This op-ed was written by Mark Wenig, who is a member of the Salzburg Global American Studies Advisory Committee and attended the program "Beyond the Nation-State? Borders, Boundaries, and the Future of Democratic Pluralism" from September 19 to 23, 2023.

The global landscape of migration

Borders definitely contribute to national identities, as without them, there would be no concept of nationhood.  A country can only be sovereign if it can control who comes into it and who is allowed to leave. In short, all countries in the world have and need borders.

What makes this concept of borders so controversial at the moment is the mass migration of people, brought about by political, economic, and climactic changes. Europe is grappling with a huge influx of illegal migrants, of whom many or most are actually economic migrants, escaping poverty and economic hardships in their own countries. But they are also fleeing from repression in places like Syria and Afghanistan. Most are willing to risk their lives to pay traffickers to get them to Europe or from Europe to the UK.

The southern border of the United States has also been inundated with mainly Central American migrants from El Salvador, Honduras, Guatemala, and other places. Added to this mix are now people from Haiti, Cuba, and Venezuela, as well as people from other South American countries. Most of these people are also economic migrants seeking a better life for themselves and their families. Most will only be able to qualify for admittance if they can claim and qualify for asylum, but most will also not meet the criteria to qualify for it.  

Urgent considerations for the US and Europe

What must the US and Europe do to address this migration crisis? What must happen so that people no longer take risks to cross the Mediterranean Sea in rickety boats provided by paid traffickers, or to cross the dangerous Darien Gap in Panama as they head north to the US? These are the central questions of our times.

• [DATASET RECORDS]:
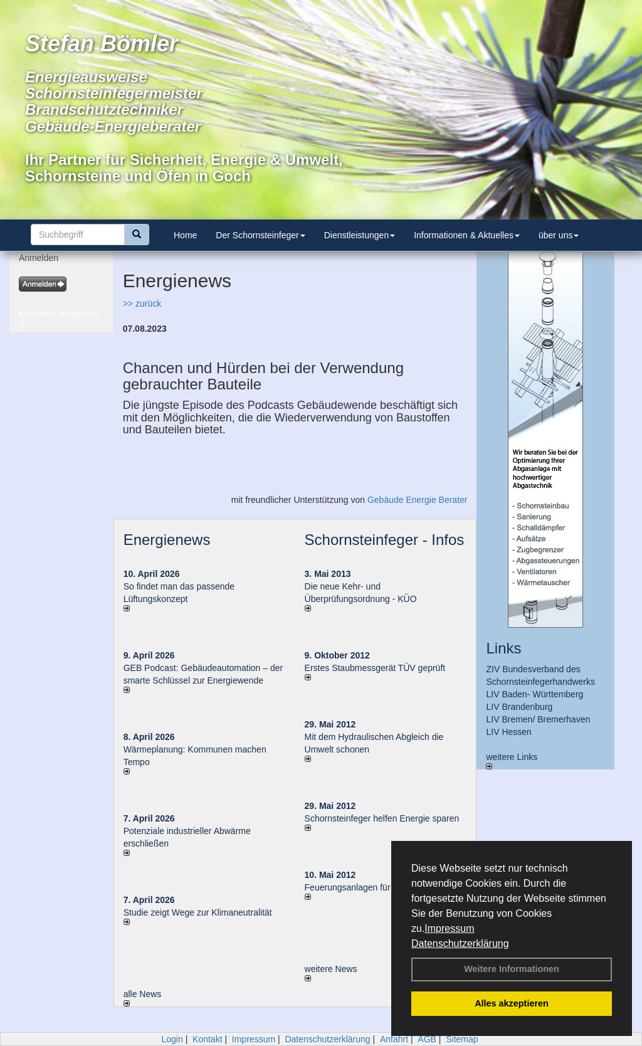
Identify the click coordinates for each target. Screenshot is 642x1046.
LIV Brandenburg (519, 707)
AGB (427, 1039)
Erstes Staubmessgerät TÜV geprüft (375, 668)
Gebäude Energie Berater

==

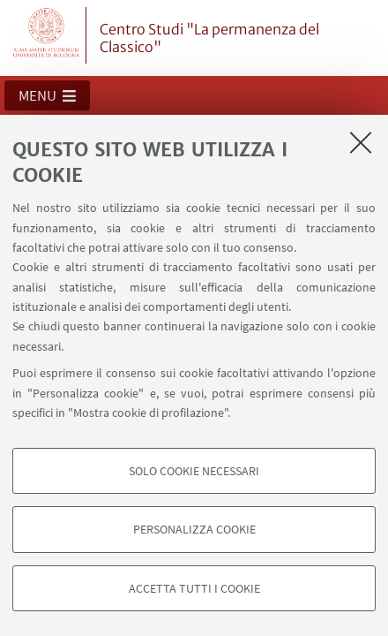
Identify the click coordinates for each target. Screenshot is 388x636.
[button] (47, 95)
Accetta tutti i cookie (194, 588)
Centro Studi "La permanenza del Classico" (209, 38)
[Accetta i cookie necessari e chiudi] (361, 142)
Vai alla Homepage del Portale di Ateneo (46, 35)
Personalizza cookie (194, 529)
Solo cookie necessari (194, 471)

• [OBJECTIVE 1]:
In the op-ed on borders and migration, what dangerous crossing in Panama do migrants use on their way north to the US?
• [OBJECTIVE 2]:
Please continue the op-ed on borders and migration from its last sentence.

• [TASK ANSWER 1]:
The Darien Gap.

• [TASK ANSWER 2]:
I think this will continue as long as these migrants believe that once they cross the threshold and set foot in a European country or the US and ask for asylum, they will be allowed to stay. If the majority of economic migrants who don’t qualify for asylum realize they may not be allowed to stay and risk being sent back to their home countries, they would not make these dangerous journeys. The laws that govern asylum under the auspices of the United Nations were written at a different time, meant to give protection to those who face persecution and even death at home. But these laws have been exploited by traffickers and others who offer hope to would-be economic migrants, who pay them huge amounts of money to help them cross physical barriers. I believe these laws need to be updated to clarify who is an economic migrant and who is a bonafide asylum seeker. This change would allow countries to accept those who are genuinely facing danger and to reject those who only seek a better life, as laudable as that goal is.  

We had been used to seeing mainly young men trying to get to Europe, in order to send money to their families after obtaining work. But in the past year or two, we’ve seen entire families with women and children trying to cross the Mediterranean Sea.  Hundreds died recently when their overcrowded boat was left adrift and not sufficiently assisted by authorities, although the reasons for what happened remain unclear.  African migrants have been imprisoned in places like Libya, as they try to get themselves into boats to get to Europe. Thousands of would-be migrants remain trapped in Mexico without the possibility of getting to the US to even request asylum, so they cross the Rio Grande and try to make it there illegally.   

These are huge problems brought about by borders, but the EU and the US, the prime destinations for these migrants, must take some actions to try and reduce the pressure of illegal migration. In the case of Europe, countries like Greece, Italy, and even Spain, due to their location, are the ones receiving most of the illegal migrants. Spain’s two enclaves within Morocco, Melilla and Ceuta, have been “rushed” by people crashing into and taking down the border fences to get into Spanish territory, believing that once they get in, they’ll be allowed to make it into Europe. Obviously, this cannot continue and solutions need to be found.  What can those solutions be?  

The need for comprehensive solutions

First, the EU as a body must come to the aid of these southern European countries to help them deal financially with the influx of people. Migrants housed in places like the Greek island of Lesbos, which is near Turkey, or the island of Lampedusa off Italy, or places in southern Spain must be treated properly while those countries shouldn’t bear the entire burden of caring for them.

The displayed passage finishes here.